MATERIAL FOR THE TASK: Begin

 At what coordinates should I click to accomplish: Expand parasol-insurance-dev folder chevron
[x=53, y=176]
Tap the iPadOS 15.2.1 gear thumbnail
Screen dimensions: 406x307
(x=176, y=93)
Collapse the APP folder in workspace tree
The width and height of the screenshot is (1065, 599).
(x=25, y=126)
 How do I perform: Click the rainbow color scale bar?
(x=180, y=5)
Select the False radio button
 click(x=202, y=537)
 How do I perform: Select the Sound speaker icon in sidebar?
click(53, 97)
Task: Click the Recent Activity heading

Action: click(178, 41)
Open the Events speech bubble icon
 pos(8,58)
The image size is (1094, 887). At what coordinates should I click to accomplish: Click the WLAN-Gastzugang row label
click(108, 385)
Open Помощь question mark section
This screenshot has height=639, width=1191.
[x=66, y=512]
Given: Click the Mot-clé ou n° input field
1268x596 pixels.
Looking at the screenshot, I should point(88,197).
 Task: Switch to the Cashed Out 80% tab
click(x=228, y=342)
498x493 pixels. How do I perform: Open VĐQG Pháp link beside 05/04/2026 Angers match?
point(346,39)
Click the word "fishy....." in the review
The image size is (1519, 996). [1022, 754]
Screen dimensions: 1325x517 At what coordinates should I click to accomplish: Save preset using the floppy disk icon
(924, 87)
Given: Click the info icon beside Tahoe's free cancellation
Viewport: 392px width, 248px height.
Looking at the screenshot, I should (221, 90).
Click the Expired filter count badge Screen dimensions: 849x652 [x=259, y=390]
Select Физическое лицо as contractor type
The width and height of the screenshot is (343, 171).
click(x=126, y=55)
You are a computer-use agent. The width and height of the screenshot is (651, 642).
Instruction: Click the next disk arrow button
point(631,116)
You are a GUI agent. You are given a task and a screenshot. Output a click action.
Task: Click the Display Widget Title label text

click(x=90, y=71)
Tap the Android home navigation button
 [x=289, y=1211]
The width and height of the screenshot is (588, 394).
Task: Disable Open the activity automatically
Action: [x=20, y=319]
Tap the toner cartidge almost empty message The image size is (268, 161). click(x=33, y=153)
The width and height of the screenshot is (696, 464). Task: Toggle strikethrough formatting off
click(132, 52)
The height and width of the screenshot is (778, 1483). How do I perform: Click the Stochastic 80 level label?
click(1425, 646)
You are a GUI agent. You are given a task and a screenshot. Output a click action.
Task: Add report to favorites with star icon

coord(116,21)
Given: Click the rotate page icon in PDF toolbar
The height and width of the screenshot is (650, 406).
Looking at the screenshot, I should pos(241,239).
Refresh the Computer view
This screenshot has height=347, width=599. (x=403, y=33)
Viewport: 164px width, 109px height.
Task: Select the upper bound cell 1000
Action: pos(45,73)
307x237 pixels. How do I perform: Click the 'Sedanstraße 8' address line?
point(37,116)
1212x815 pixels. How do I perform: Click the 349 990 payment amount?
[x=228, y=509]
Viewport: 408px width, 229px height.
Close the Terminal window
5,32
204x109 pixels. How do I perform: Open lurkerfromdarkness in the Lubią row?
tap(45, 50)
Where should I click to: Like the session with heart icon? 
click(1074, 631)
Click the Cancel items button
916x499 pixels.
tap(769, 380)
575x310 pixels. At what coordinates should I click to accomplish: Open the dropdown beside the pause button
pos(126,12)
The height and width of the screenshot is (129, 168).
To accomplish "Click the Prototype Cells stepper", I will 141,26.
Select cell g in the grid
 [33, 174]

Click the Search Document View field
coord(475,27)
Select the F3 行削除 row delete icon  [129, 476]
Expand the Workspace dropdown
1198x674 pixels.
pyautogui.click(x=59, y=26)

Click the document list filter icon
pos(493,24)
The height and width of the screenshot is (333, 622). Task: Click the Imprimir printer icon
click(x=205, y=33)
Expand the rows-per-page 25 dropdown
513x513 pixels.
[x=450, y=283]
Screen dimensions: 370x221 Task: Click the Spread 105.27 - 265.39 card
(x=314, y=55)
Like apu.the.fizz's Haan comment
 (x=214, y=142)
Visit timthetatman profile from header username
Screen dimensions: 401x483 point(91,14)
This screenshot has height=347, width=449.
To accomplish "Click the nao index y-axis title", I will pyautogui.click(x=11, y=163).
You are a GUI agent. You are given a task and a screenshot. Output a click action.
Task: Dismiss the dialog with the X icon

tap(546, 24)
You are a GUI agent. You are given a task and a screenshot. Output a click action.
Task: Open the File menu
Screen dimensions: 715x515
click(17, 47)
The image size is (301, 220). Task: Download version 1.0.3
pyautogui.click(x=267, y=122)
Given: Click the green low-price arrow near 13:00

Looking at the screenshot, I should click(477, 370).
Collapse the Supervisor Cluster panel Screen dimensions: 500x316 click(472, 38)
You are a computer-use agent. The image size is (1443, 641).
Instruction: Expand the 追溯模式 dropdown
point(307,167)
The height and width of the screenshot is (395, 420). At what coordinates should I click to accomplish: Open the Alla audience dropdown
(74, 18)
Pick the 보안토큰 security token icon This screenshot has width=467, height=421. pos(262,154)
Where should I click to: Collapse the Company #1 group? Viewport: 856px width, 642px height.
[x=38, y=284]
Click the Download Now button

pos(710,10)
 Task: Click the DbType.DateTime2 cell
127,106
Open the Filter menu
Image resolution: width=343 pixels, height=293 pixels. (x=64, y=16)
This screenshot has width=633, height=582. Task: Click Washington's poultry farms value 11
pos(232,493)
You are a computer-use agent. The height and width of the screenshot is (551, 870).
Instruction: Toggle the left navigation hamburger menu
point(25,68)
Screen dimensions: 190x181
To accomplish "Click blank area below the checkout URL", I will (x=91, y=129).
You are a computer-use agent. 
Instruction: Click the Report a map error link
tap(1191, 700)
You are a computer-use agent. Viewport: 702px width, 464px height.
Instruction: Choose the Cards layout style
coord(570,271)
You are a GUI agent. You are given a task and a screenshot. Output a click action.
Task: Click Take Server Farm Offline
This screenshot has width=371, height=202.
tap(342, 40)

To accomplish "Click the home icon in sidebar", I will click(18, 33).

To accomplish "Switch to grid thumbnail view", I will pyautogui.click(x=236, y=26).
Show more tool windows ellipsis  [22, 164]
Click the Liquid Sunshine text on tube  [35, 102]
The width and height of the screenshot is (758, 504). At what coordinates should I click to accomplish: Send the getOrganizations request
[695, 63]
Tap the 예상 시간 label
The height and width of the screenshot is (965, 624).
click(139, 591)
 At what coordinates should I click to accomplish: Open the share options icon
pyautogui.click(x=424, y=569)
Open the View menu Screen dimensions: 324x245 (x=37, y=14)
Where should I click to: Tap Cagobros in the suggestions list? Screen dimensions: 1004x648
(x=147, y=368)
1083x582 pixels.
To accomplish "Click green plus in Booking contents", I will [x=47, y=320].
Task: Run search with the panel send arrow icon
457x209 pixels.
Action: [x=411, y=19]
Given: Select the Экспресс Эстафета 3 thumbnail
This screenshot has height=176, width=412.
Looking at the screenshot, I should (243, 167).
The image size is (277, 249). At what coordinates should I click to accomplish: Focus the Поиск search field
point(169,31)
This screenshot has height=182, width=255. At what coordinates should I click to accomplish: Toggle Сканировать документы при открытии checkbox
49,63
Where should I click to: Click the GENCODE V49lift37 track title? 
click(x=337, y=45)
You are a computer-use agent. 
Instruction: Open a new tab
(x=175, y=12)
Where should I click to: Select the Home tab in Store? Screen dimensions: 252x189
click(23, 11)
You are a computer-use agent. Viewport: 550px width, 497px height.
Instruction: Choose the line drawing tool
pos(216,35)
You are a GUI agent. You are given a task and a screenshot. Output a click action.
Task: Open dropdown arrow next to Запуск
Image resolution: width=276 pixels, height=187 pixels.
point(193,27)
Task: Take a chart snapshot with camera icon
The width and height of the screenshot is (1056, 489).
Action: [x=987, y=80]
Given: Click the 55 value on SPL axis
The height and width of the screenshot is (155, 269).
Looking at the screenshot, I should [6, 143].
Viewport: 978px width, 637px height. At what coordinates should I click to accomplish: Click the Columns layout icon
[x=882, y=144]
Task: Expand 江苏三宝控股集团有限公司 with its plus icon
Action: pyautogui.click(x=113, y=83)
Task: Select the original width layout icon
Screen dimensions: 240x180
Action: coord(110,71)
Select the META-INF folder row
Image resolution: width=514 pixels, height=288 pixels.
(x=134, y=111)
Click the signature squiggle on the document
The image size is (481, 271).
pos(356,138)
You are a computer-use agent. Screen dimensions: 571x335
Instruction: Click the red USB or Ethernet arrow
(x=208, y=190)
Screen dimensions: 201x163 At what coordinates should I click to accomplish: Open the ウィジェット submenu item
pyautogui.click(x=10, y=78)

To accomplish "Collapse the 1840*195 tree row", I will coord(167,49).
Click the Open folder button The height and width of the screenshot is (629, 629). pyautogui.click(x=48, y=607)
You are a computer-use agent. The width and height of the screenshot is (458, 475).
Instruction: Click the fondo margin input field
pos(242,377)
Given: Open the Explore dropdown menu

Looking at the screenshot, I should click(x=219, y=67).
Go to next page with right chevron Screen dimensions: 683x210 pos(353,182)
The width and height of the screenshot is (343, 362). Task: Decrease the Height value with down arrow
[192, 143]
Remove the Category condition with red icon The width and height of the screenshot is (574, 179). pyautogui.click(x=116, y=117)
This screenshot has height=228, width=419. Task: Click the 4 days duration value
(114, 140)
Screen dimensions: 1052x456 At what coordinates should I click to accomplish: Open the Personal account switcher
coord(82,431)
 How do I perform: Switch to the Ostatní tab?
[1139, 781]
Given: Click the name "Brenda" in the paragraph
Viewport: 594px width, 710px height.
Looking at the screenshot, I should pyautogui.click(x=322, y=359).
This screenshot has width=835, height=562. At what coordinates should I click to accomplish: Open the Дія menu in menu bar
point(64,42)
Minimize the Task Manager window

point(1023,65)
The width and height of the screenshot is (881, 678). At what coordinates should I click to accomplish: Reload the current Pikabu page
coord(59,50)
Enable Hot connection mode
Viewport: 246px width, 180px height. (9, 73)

MATERIAL FOR THE TASK: End

▸ **WORK ITEM**: Proceeding from the line containing "Pick the 보안토큰" through the line containing "Open the View", transcribe the lines above exactly, both end lines included.

▸ **REPLY**:
Pick the 보안토큰 security token icon This screenshot has width=467, height=421. pos(262,154)
Where should I click to: Collapse the Company #1 group? Viewport: 856px width, 642px height.
[x=38, y=284]
Click the Download Now button

pos(710,10)
 Task: Click the DbType.DateTime2 cell
127,106
Open the Filter menu
Image resolution: width=343 pixels, height=293 pixels. (x=64, y=16)
This screenshot has width=633, height=582. Task: Click Washington's poultry farms value 11
pos(232,493)
You are a computer-use agent. The height and width of the screenshot is (551, 870).
Instruction: Toggle the left navigation hamburger menu
point(25,68)
Screen dimensions: 190x181
To accomplish "Click blank area below the checkout URL", I will (x=91, y=129).
You are a computer-use agent. 
Instruction: Click the Report a map error link
tap(1191, 700)
You are a computer-use agent. Viewport: 702px width, 464px height.
Instruction: Choose the Cards layout style
coord(570,271)
You are a GUI agent. You are given a task and a screenshot. Output a click action.
Task: Click Take Server Farm Offline
This screenshot has width=371, height=202.
tap(342, 40)

To accomplish "Click the home icon in sidebar", I will click(18, 33).

To accomplish "Switch to grid thumbnail view", I will pyautogui.click(x=236, y=26).
Show more tool windows ellipsis  [22, 164]
Click the Liquid Sunshine text on tube  [35, 102]
The width and height of the screenshot is (758, 504). At what coordinates should I click to accomplish: Send the getOrganizations request
[695, 63]
Tap the 예상 시간 label
The height and width of the screenshot is (965, 624).
click(139, 591)
 At what coordinates should I click to accomplish: Open the share options icon
pyautogui.click(x=424, y=569)
Open the View menu Screen dimensions: 324x245 (x=37, y=14)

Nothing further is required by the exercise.